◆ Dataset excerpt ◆
·····
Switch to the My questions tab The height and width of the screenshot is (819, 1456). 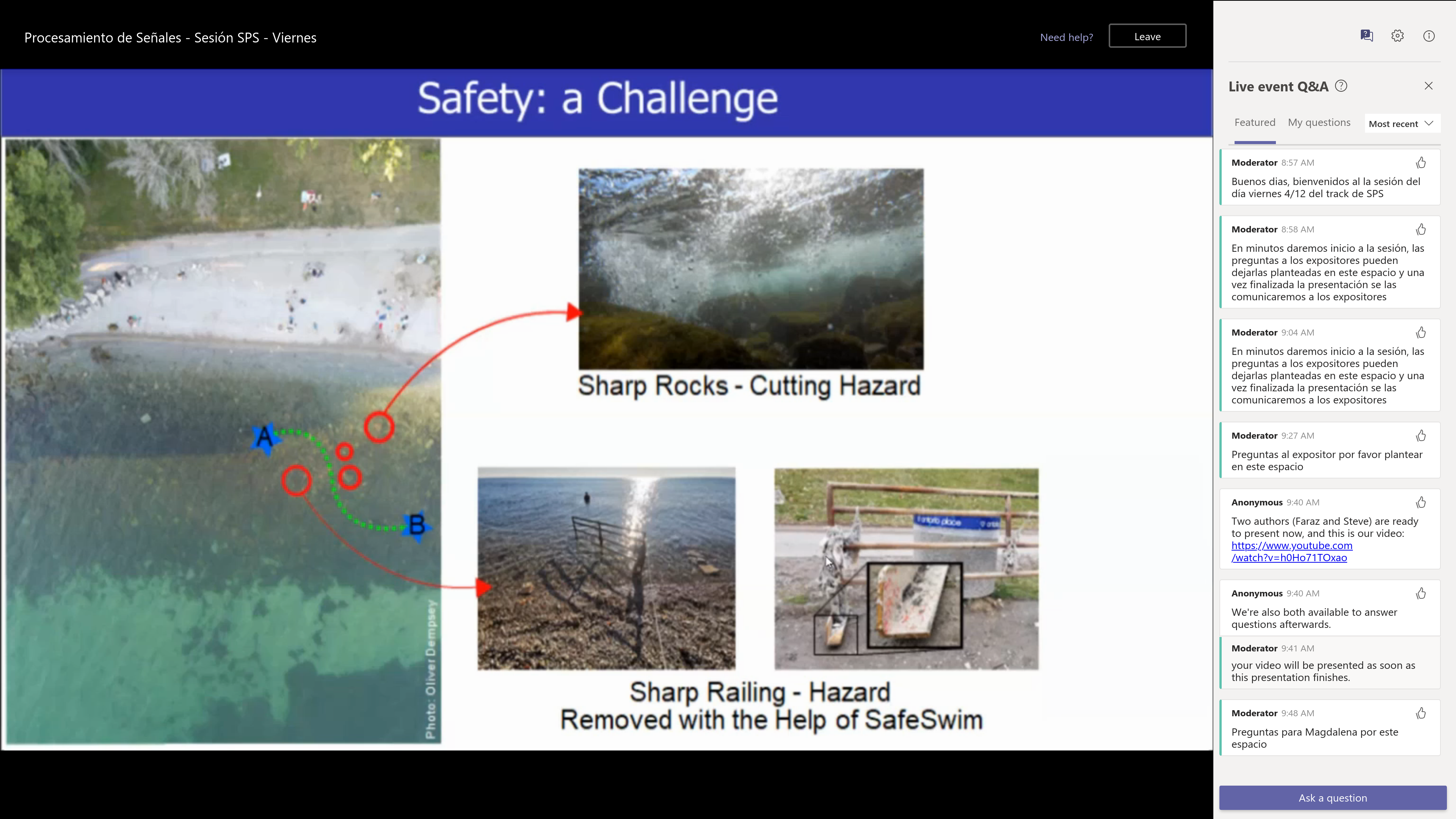pyautogui.click(x=1319, y=122)
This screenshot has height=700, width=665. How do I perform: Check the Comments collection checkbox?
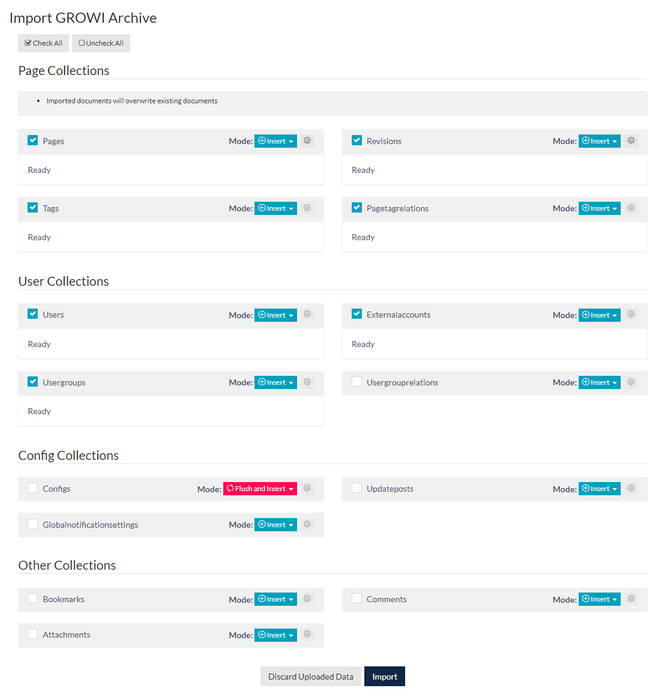click(x=357, y=599)
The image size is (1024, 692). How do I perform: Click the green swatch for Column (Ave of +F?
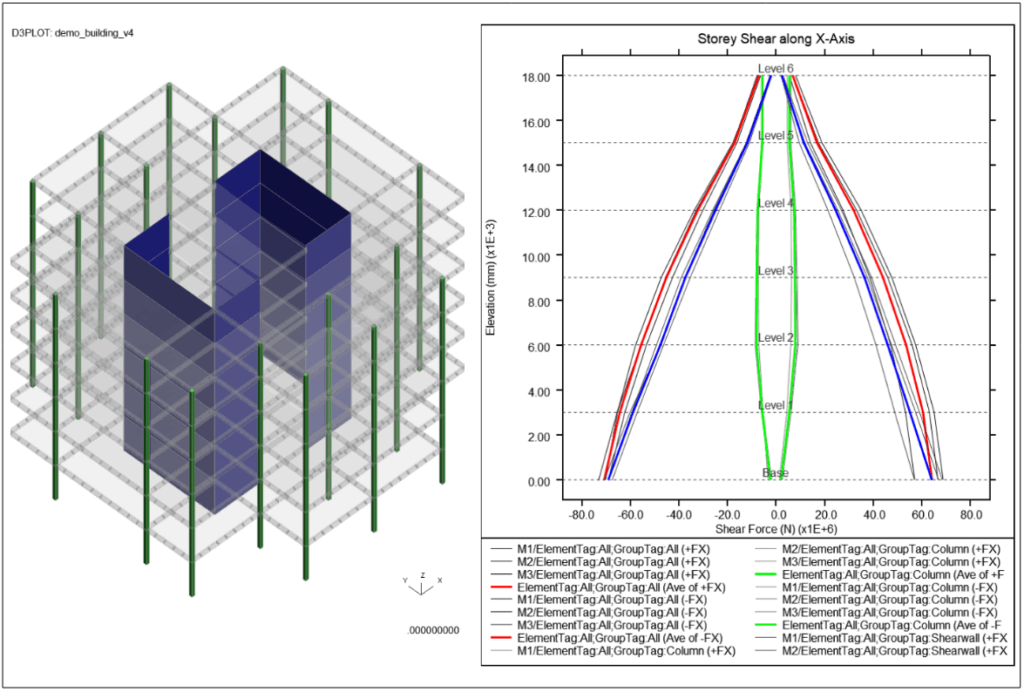766,575
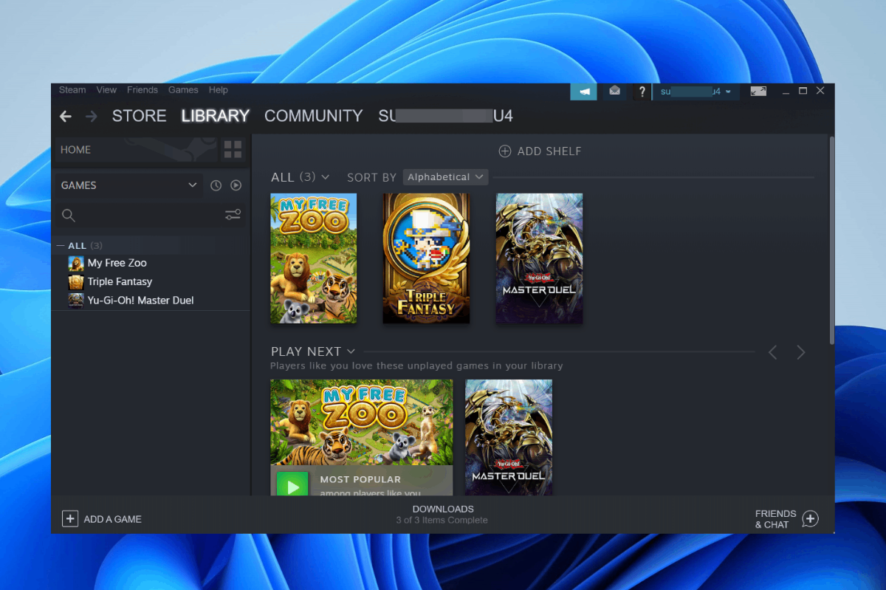886x590 pixels.
Task: Click the library search magnifier
Action: (x=68, y=215)
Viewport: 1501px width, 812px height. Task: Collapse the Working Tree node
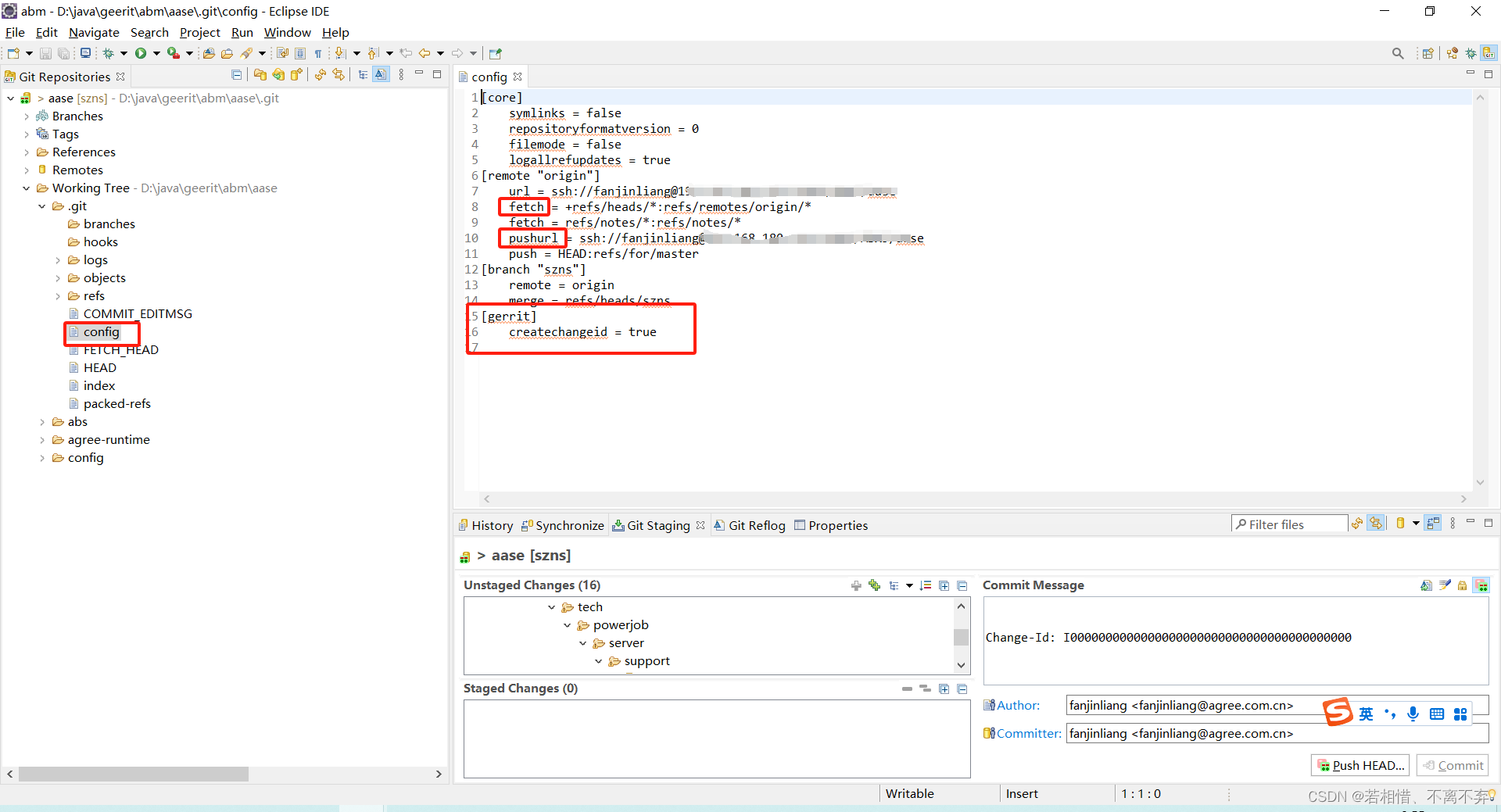tap(26, 188)
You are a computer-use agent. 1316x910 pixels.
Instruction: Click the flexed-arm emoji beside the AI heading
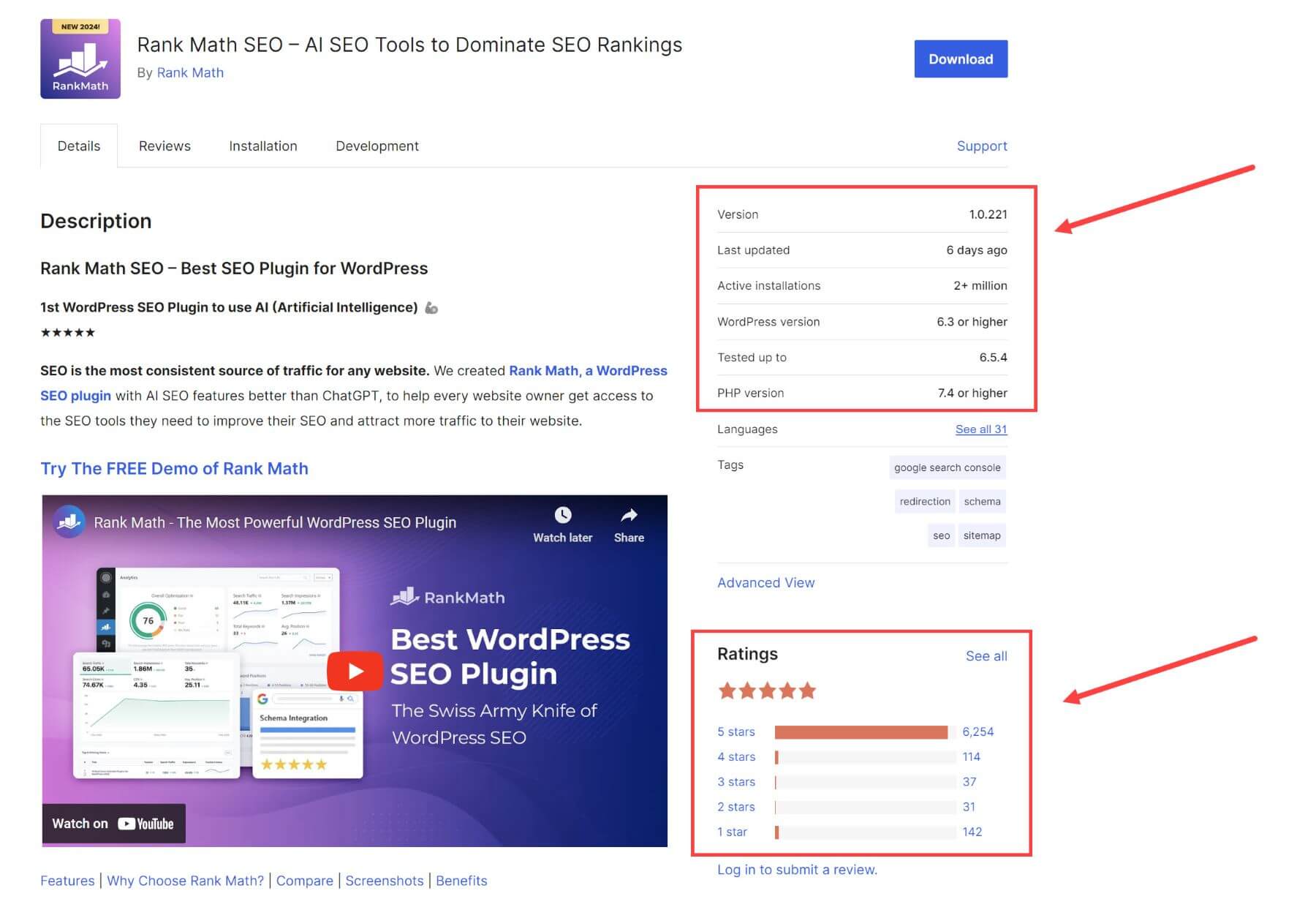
·····
◆ AIM ◆
Lay out the rows from the line containing "The image size" through the end of the rows as a JSON list of strings, one string per line, with blank lines omitted. Leave the pictures out.

◆ COMPLETE ANSWER ◆
[
  "The image size is (1024, 692). How do I perform: Click the green swatch for Column (Ave of +F?",
  "766,575",
  "886x590 pixels.",
  "Task: Click the library search magnifier",
  "Action: (x=68, y=215)",
  "Viewport: 1501px width, 812px height. Task: Collapse the Working Tree node",
  "tap(26, 188)",
  "You are a computer-use agent. 1316x910 pixels.",
  "Instruction: Click the flexed-arm emoji beside the AI heading"
]